The Glut of the Cloud

The way I think about connecting with the world has drastically changed in the last week. I got an iPhone.

I had slowly been building an online presence recently anyway: trying to work more steadily on a thoughtful blog, putting my poems into Google docs in an attempt to access them anywhere I had spare time. But this one changed everything. Now my wife can walk around the house, scan the barcode on my cereal of choice, and tell me how bad it is for me. Or play Scrabble with six different people at once. Or know the precise moment when my friend in Manhattan has gotten in line to see Joan Jett. The info becomes a deluge.

An interesting article in the New York Times today highlights some of the more prevalent critiques of our current obsession with quantity and not quality. We are so concerned with real-time connection with each and every move of our social webs that forget to disconnect from the Matrix in order to achieve immersion in the present moment. We trade a deeper and taller vertical experience of depth and study for a wider horizontal daily experience of having checked in more, commented more, blogged more, tweeted more, status-ed more. The author, Kakutani, also mentions publishers (Publishers! The same folks who want the book industry to succeed at all costs!) who lament that the rise of Kindle and its ilk will finally sound the death knell for the experience of reading a book. Not for reasons of archaic nostalgia about the feel and smell of a book in your hand, though there is reason for sorrow therein also. No, the sorrow here is that we readers will constantly be stopping to comment, hyperlink it to Facebook, double-check sources, tweet our current chapter number ad nauseam, creating a postmodern mashup of the once solitary, quiet, immersive reading experience. When was the last time you became so immersed in the book (!) you were reading that you forgot what time it was? Exactly.

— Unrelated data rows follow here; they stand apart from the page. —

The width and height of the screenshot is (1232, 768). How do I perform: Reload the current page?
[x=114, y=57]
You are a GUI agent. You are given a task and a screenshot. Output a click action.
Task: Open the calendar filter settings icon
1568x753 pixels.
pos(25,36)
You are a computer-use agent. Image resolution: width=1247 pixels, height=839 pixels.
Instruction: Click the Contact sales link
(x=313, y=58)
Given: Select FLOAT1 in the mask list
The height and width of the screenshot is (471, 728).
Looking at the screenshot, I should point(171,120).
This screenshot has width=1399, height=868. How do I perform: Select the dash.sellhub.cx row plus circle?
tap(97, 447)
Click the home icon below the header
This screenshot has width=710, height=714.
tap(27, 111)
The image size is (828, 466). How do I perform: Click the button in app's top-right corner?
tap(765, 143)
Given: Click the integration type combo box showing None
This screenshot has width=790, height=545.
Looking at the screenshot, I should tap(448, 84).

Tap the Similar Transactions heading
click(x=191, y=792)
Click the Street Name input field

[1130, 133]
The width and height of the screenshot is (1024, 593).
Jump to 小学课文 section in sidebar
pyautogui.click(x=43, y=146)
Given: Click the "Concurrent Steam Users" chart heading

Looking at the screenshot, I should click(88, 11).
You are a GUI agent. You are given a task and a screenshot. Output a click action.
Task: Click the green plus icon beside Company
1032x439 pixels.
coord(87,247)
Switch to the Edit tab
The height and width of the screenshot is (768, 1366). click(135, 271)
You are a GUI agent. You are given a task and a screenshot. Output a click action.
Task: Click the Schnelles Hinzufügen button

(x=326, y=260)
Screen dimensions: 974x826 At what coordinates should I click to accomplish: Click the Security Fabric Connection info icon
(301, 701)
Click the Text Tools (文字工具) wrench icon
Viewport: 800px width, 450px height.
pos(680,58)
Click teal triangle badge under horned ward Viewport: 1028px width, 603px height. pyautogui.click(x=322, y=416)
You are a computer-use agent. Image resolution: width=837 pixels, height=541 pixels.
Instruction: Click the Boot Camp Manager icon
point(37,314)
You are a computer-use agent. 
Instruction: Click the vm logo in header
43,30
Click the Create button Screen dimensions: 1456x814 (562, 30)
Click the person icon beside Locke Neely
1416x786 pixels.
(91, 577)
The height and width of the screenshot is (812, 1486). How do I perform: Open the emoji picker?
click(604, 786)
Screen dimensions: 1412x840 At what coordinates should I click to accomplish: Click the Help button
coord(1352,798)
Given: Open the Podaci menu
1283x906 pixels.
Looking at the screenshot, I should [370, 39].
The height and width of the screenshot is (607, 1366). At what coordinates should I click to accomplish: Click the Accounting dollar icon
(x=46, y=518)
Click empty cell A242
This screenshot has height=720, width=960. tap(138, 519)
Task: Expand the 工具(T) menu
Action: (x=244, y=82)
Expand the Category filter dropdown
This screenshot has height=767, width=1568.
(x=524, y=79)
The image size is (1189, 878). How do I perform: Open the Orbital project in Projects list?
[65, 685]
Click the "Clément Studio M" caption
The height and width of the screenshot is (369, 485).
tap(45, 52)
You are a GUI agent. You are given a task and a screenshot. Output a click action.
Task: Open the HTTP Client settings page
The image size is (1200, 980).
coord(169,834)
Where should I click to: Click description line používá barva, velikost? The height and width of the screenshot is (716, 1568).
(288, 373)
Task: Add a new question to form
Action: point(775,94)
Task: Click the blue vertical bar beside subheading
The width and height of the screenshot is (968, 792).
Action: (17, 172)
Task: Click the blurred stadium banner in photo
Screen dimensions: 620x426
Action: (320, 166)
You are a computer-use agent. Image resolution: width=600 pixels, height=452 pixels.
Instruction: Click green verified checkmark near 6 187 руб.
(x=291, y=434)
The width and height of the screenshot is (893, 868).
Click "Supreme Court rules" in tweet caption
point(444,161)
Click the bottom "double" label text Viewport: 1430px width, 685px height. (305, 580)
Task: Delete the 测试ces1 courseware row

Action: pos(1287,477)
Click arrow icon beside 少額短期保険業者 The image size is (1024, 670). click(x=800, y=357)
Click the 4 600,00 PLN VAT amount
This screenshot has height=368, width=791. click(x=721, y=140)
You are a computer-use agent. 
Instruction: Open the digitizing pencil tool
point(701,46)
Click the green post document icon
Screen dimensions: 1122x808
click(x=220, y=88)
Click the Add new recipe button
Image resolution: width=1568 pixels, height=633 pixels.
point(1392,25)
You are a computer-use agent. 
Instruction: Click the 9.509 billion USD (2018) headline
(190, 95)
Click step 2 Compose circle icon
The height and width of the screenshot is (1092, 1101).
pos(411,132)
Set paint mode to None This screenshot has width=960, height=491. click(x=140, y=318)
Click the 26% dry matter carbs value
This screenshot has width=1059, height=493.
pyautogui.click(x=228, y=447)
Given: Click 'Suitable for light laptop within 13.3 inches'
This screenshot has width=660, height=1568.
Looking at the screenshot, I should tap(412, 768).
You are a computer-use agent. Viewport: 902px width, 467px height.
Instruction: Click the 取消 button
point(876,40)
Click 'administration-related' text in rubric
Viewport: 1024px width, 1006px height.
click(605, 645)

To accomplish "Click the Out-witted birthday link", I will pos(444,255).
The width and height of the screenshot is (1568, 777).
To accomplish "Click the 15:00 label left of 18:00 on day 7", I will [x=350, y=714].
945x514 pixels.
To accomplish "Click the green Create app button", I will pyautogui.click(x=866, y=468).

So what the hell does this have to do with literature or poetry? There are certainly positive tools to be used here. Google docs allows for collaboration on documents, which could allow users to collaborate on poetry from different points around the world. Twitter (shameless plug: follow me @kjpruitt) is spawning a new--albeit sparsely populated--class of micropoets, interested in poems of 140 characters or less, a sort of contemporary Western haiku-esque creation.

But will the written word last as we know it. Will the 10-15 poem chapbook or the 65-page poetry book, sat down with and read by a single user in the living room live another day, or be buried under status updates about every page as if it were interactive. Certainly we have the American university English and comparative literature departments of the 80s and 90s to blame for this, at least partially. Being a product of this generation, I can admit to being wooed by the whole deconstructionist notion of the death of the author. There was something very "level playing field" about it all. Why should this writer, simply because she's published, be more authoritative than I? Her work gained gravitas only though my response and, therefore, accredited evaluation. Whence my accreditation? No matter. I am a reader. Your work is no longer your own. It is the world's. It is mine. You are I.

The death of the author brings with it the death of the expert; remember: quantity, not quality. The jack of all trades becomes the king of the entire deck. Will we allow our digital information to create a more just, open forum for discussion and creation of art, where the contributors are subject to the critique of the People? Or will we allow this marketplace of opinion to become a sprouting weed bed of all shouting down all others in an attempt to make one the loudest, not the best. Time will tell. In the meantime, you'll have to excuse me. Someone just commented on my status.